What you are asked to do >>
Render everything from the start of the listing down through the line containing "Looking at the screenshot, I should (x=396, y=629)." as a numbered list, leaving out any blank lines.

— Begin Stored records —

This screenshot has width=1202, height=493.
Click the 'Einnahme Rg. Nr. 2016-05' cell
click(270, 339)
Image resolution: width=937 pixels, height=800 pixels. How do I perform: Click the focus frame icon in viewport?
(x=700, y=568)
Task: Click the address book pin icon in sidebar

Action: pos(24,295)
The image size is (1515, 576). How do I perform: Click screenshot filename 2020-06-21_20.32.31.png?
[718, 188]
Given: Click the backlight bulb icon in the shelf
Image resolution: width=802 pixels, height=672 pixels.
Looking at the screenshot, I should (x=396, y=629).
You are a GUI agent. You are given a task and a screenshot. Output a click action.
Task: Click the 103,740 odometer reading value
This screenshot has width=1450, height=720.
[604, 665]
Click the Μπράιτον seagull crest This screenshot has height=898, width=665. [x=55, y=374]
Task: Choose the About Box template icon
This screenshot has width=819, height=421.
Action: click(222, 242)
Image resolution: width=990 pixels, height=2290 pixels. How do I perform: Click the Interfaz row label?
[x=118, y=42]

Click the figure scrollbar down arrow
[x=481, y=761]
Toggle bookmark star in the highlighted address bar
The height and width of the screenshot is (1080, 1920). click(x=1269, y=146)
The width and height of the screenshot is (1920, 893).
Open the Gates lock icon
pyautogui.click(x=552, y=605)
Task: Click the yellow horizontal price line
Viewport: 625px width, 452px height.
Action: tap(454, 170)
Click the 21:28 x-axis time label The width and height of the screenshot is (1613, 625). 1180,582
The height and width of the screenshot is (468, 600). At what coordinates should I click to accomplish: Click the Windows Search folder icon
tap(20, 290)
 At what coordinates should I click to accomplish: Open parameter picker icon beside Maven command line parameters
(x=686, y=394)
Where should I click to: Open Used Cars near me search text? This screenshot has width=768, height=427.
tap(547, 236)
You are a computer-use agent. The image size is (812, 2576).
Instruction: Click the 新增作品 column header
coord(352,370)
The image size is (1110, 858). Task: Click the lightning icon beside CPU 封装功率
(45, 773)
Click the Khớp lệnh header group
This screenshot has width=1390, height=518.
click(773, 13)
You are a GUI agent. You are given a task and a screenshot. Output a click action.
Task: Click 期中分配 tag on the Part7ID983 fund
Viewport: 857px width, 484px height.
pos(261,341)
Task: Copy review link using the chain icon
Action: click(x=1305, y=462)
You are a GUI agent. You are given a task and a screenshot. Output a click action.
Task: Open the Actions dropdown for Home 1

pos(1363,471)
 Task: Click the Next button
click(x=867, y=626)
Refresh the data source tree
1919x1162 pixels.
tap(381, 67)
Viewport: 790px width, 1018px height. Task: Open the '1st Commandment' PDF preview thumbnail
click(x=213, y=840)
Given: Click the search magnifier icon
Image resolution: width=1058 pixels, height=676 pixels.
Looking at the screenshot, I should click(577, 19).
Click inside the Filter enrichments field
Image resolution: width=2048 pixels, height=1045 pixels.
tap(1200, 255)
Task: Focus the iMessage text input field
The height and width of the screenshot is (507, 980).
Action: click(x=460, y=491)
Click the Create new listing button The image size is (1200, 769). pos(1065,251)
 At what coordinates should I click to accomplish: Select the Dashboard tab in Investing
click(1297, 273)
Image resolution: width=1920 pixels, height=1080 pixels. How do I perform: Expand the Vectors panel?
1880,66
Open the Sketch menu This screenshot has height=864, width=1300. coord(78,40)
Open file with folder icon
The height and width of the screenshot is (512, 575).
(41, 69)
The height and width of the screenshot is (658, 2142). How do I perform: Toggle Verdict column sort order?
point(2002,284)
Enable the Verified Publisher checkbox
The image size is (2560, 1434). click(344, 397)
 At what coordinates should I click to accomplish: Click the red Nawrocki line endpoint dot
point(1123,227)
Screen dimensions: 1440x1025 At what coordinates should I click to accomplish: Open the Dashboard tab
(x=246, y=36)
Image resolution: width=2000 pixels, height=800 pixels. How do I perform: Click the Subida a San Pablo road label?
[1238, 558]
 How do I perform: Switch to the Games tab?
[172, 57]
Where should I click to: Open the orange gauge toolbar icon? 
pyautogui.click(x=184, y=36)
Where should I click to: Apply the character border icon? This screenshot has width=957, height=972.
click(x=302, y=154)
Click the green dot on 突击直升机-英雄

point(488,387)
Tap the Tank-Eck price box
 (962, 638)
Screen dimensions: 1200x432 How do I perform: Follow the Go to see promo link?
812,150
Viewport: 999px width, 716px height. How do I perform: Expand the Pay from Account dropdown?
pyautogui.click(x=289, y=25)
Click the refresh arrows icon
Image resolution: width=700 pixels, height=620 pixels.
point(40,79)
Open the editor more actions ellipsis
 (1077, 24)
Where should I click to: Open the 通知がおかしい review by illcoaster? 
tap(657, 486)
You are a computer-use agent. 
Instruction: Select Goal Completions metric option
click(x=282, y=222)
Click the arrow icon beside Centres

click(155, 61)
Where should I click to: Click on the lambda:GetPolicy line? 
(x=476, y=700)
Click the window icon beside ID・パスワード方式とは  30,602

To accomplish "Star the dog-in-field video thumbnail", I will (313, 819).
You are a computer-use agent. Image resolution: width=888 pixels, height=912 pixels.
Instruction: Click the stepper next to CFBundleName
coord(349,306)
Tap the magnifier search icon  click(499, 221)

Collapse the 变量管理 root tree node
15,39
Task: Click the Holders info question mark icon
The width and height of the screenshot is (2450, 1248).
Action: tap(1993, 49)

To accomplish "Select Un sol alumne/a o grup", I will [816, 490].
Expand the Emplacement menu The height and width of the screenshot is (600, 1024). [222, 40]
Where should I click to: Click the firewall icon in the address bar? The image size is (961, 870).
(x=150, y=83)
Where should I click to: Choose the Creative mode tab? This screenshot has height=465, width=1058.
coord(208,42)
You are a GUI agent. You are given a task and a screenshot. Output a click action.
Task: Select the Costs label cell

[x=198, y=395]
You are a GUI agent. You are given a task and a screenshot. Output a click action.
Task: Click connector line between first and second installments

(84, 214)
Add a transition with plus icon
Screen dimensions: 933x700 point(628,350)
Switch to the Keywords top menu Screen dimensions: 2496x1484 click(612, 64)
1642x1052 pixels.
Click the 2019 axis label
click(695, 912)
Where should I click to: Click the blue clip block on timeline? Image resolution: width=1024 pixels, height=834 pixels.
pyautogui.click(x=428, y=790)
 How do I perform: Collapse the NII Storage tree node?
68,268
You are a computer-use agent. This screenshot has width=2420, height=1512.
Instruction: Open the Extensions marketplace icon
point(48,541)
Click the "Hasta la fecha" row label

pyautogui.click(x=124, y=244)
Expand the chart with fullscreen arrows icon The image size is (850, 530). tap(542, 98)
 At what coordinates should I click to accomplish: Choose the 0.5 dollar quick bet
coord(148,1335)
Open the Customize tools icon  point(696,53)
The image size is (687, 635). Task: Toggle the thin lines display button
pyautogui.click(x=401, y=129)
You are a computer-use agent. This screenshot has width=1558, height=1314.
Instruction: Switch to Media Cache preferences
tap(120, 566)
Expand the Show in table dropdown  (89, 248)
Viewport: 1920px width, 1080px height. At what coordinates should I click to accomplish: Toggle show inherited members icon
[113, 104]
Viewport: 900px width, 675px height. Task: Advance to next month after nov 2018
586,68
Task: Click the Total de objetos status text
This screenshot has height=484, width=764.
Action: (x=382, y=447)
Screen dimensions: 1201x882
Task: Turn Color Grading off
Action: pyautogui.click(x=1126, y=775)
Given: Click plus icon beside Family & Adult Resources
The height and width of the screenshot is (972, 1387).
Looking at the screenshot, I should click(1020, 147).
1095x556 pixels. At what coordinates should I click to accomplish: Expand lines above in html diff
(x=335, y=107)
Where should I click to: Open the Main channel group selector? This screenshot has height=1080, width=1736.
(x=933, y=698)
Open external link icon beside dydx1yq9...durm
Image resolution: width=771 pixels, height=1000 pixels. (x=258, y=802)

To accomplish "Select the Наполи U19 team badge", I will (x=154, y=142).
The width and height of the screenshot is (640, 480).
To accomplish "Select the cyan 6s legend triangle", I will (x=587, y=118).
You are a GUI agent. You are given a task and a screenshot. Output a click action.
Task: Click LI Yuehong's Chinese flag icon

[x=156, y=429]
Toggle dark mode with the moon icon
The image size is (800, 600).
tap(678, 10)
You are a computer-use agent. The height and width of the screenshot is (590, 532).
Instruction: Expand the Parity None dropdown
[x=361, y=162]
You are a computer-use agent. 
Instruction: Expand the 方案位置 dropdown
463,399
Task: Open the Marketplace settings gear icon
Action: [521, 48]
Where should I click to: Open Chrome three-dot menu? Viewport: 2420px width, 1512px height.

— End Stored records —

Result >>
1. This screenshot has width=1202, height=493.
2. Click the 'Einnahme Rg. Nr. 2016-05' cell
3. click(270, 339)
4. Image resolution: width=937 pixels, height=800 pixels. How do I perform: Click the focus frame icon in viewport?
5. (x=700, y=568)
6. Task: Click the address book pin icon in sidebar
7. Action: pos(24,295)
8. The image size is (1515, 576). How do I perform: Click screenshot filename 2020-06-21_20.32.31.png?
9. [718, 188]
10. Given: Click the backlight bulb icon in the shelf
11. Image resolution: width=802 pixels, height=672 pixels.
12. Looking at the screenshot, I should (x=396, y=629).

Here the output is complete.